### PROVIDED PASSAGE
Some workers did the math and aren't sure Amazon's promises add up. (Scott Lewis / Flickr)

Many Amazon workers aren’t sure that the company’s decision to raise its minimum wage to $15 an hour will actually result in more overall pay. The company will be getting rid of performance bonuses and its stock program, and employees had previously been expecting higher bonuses during the holiday season. Amazon’s founder and CEO, Jeff Bezos, is the richest person in the world.

The policy change will begin Nov. 1 and affect 250,000 employees and 100,000 seasonal workers. Contractors will not be included. This policy change also does not address previous employee concerns such as having to work on holidays, productivity goals so high there is no time for bathroom breaks, and intense surveillance during the workday.

While independent Vermont Sen. Bernie Sanders praised Bezos, many concerned workers did the paycheck calculations for themselves.

“I feel hugely disrespected,” a Maryland warehouse worker told The Associated Press about the so-called raise. “The ones who are loyal should be rewarded for loyalty, not smacked in the face.”

### TO BE DONE
1. In the Amazon wage article, on what date does the policy change begin?
2. Put the listing lines from the start of the listing down to the line containing "pyautogui.click(x=139, y=46)" into a JSON list of strings with one string per line and no blank lines. Leave the pictures out.

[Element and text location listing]
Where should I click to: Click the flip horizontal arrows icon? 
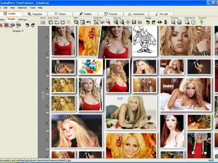point(159,22)
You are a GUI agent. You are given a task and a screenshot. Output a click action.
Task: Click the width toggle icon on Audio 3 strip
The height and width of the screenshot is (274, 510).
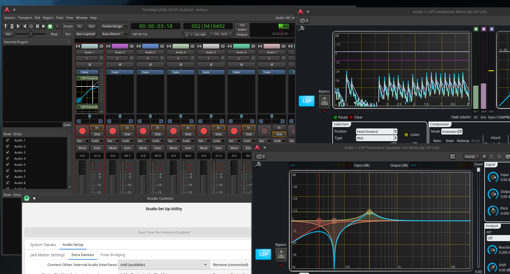pyautogui.click(x=139, y=46)
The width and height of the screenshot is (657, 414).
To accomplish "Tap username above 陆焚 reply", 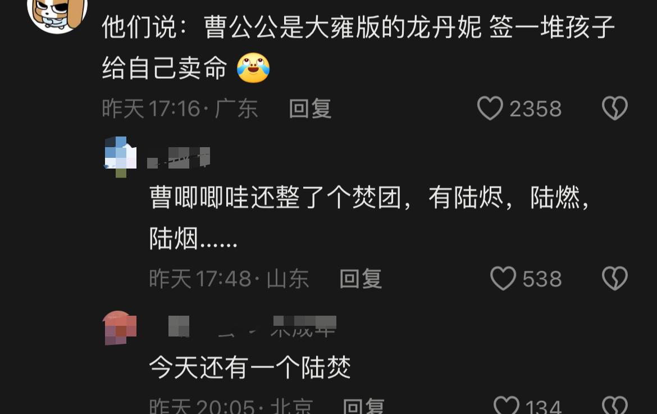I will pyautogui.click(x=252, y=326).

### SOLUTIONS
1. Nov. 1

2.
[
  "Where should I click to: Click the flip horizontal arrows icon? ",
  "point(159,22)",
  "You are a GUI agent. You are given a task and a screenshot. Output a click action.",
  "Task: Click the width toggle icon on Audio 3 strip",
  "The height and width of the screenshot is (274, 510).",
  "pyautogui.click(x=139, y=46)"
]